One of the most significant changes, in terms of the number of codes and extent of coding guidelines, is for Long-term EEG Monitoring. These services represent electroencephalography monitoring of two hours or longer. The codes have been separated into those for reporting professional versus technical services. Professional codes 95717–95726 are based on whether video recording is performed, the duration of the monitoring, and at what point the report is completed.

Technical component codes are determined by the use of video recording and the duration and intensity of the monitoring services. CPT also specifies that monitoring must be performed by an EEG technologist who is qualified by education, training, and licensure/certification/regulation (when applicable) in seizure recognition. Services may be continuously monitored, intermittently monitored, or unmonitored. Continuous monitoring may be remote or onsite and is considered the monitoring of no more than four patients with no break in monitoring. Likewise, intermittent monitoring may be remote or onsite but involves the monitoring of no more than 12 patients. A study in which the monitoring does not meet either of these criteria is considered unmonitored. Page 715 of the CPT 2020 Professional Edition includes a table delineating these requirements.

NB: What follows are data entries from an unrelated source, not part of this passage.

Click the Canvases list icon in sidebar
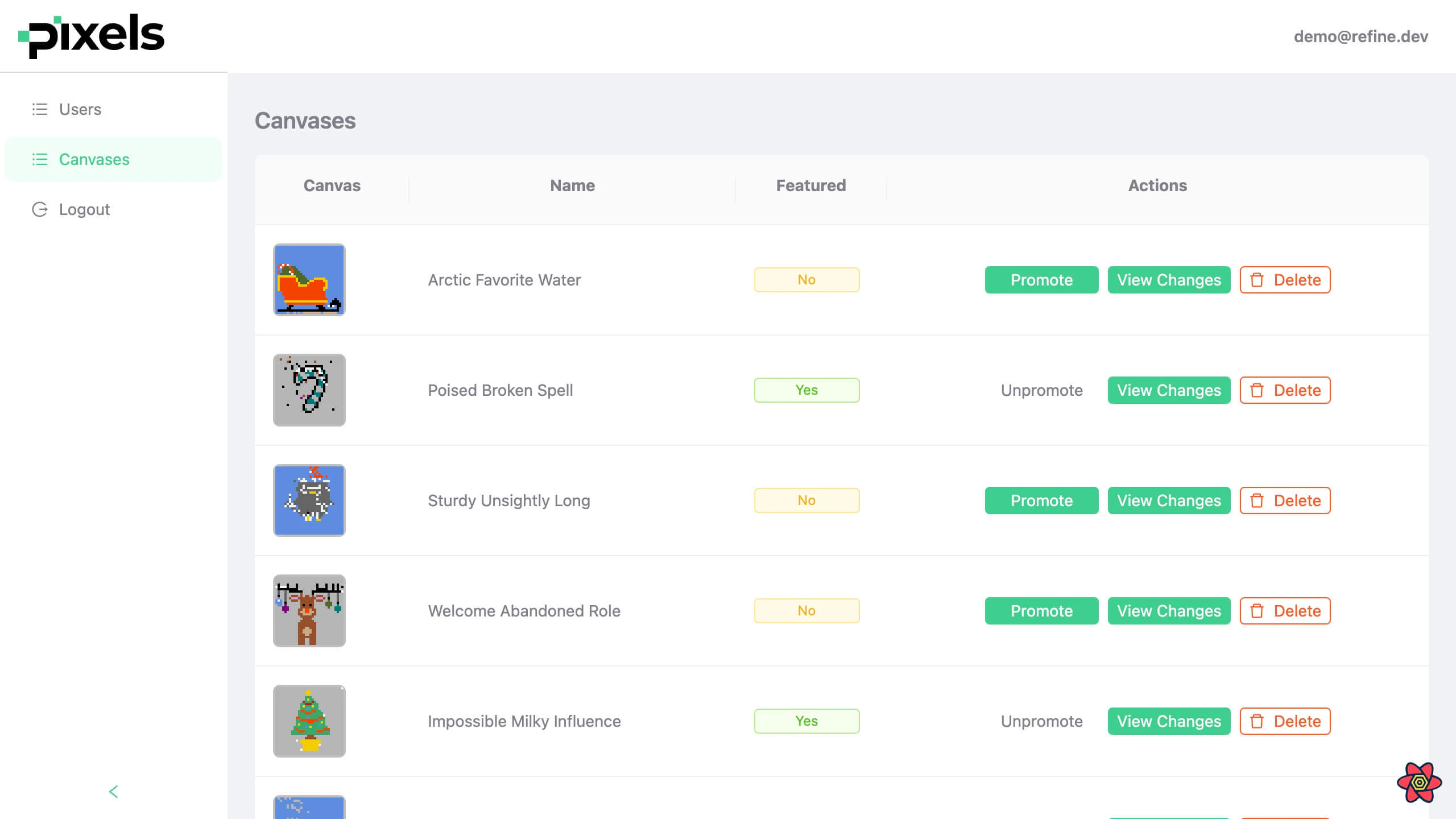 pyautogui.click(x=39, y=159)
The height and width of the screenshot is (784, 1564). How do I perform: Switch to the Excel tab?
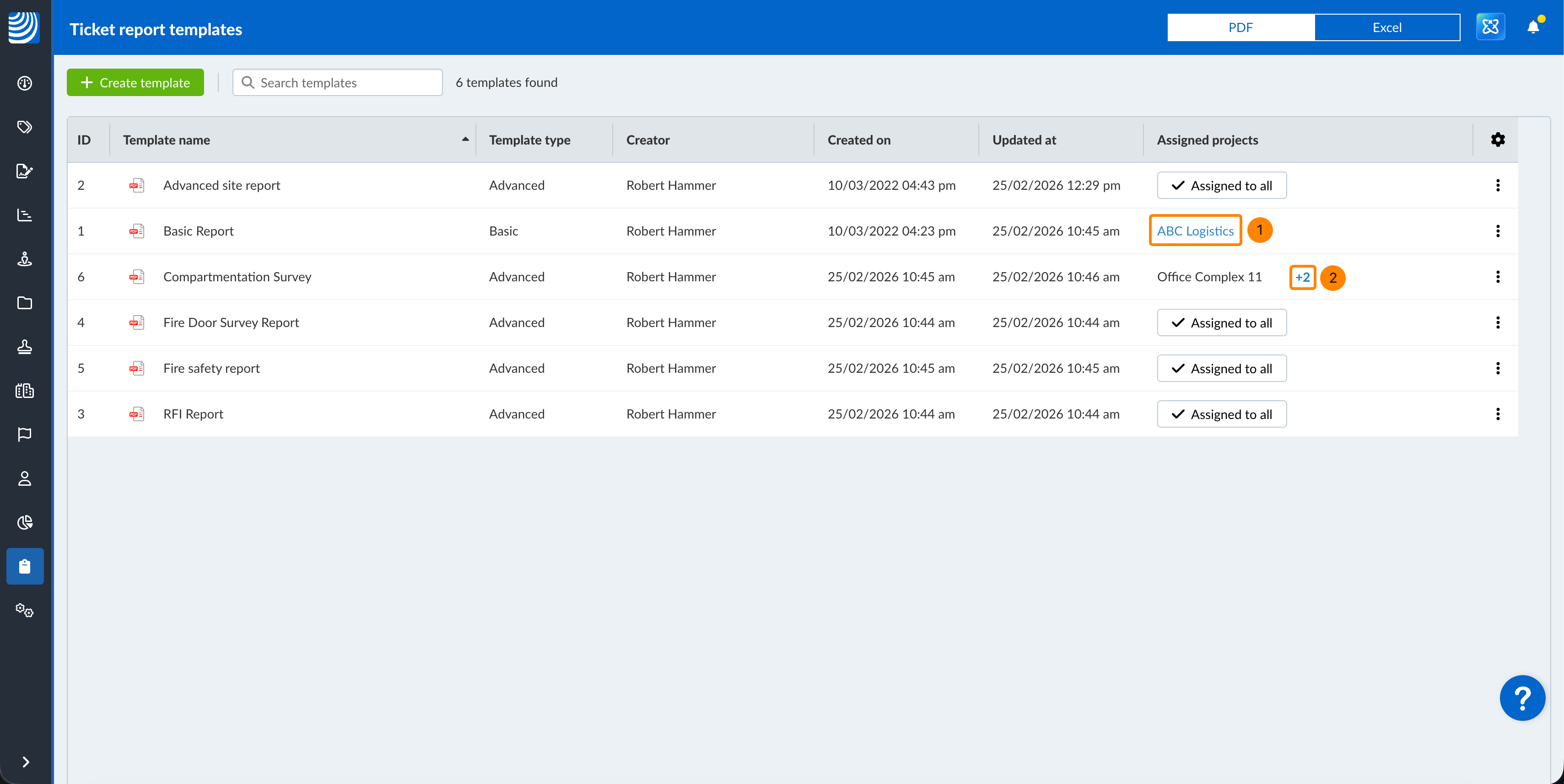(x=1387, y=27)
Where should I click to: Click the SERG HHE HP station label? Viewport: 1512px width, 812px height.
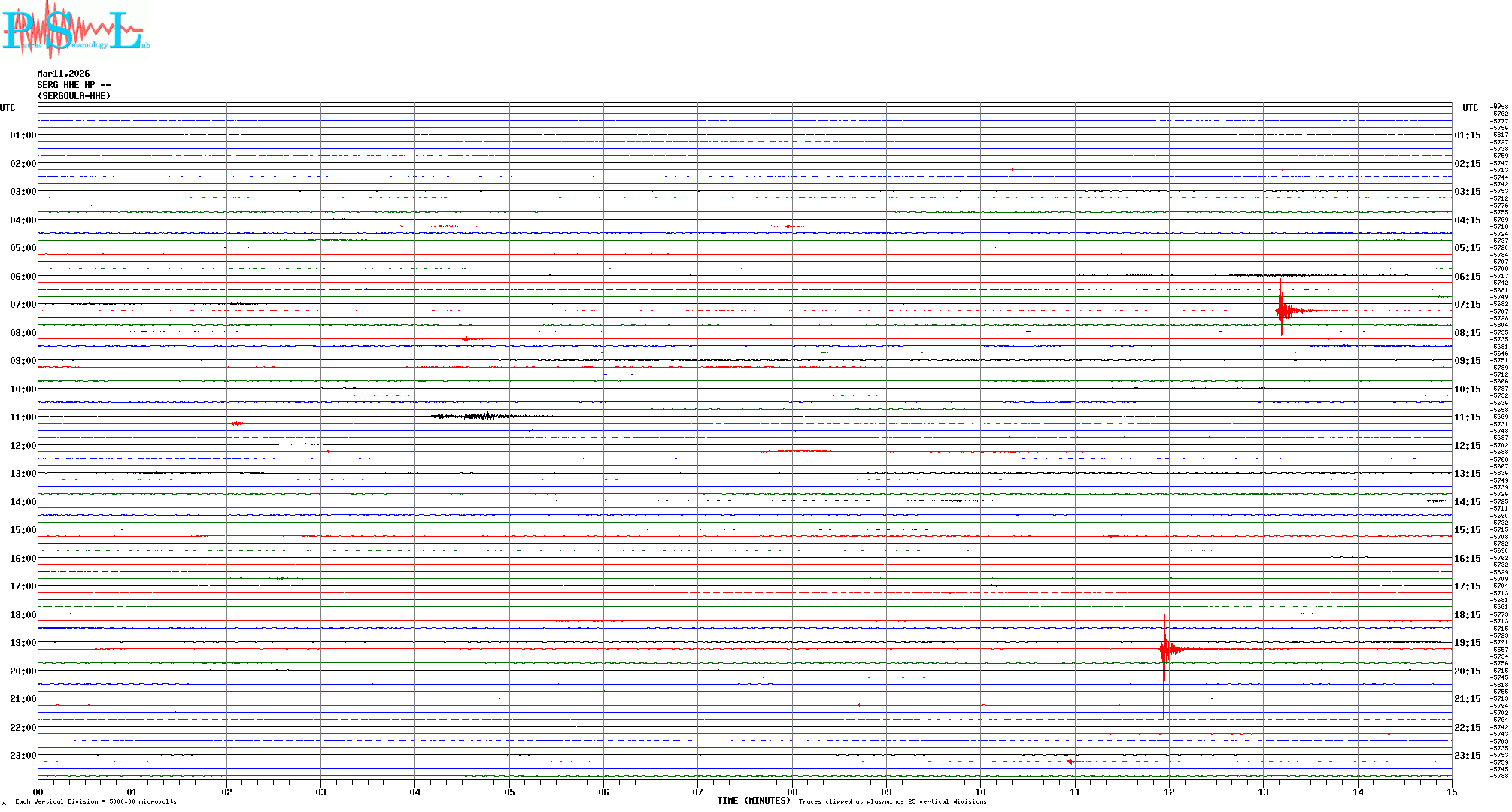(74, 85)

Other changes in the Medicine section include two new vaccine codes:

  • Code 90694 for Influenza virus vaccine, quadrivalent (aIIV4), inactivated, adjuvanted, preservative free, 0.5-mL dosage, for intramuscular use
  • Code 90619 for Meningococcal conjugate vaccine, serogroups A, C, W, Y, quadrivalent, tetanus toxoid carrier (MenACWY-TT), for intramuscular use

As of press time, both of these vaccines are awaiting FDA approval and therefore carry the lightning bolt symbol. Codes for biofeedback training for perineal muscles were updated to reflect the time intensity of this service. CPT codes 92201–92202 are new for ophthalmoscopy for retinal drawing or drawing of the optic nerve. This is commonly performed in addition to retinal photography, but only one service may be reported.

A new add-on code, 93356, was created to be used in conjunction with echocardiography when myocardial strain imaging is performed. Myocardial strain refers to the change in the myocardium through the cardiac cycle and may indicate sub-clinical impairment of the heart before the development of symptoms and irreversible damage.

There are 51 new Category III codes for new technology. These codes are tracked to determine efficacy of the treatment described and whether the use of such technology is widespread enough to warrant issuance of a Category I code. Services represented in this category include transapical mitral valve repair, islet cell transplantation, and continence device procedures as well as two new procedures that may potentially replace DEXA scans in more accurately measuring bone density.

You can see that the changes in CPT for 2020 highlight the necessity of reviewing and understanding the guidelines associated with each code, not just understanding the specific new, revised, and deleted codes themselves.

Note
  1. American Medical Association. AMA CPT Professional 2020. Chicago: 2019, page xiii.
References

American Medical Association. CPT Changes 2020: An Insider’s View. Chicago: 2020.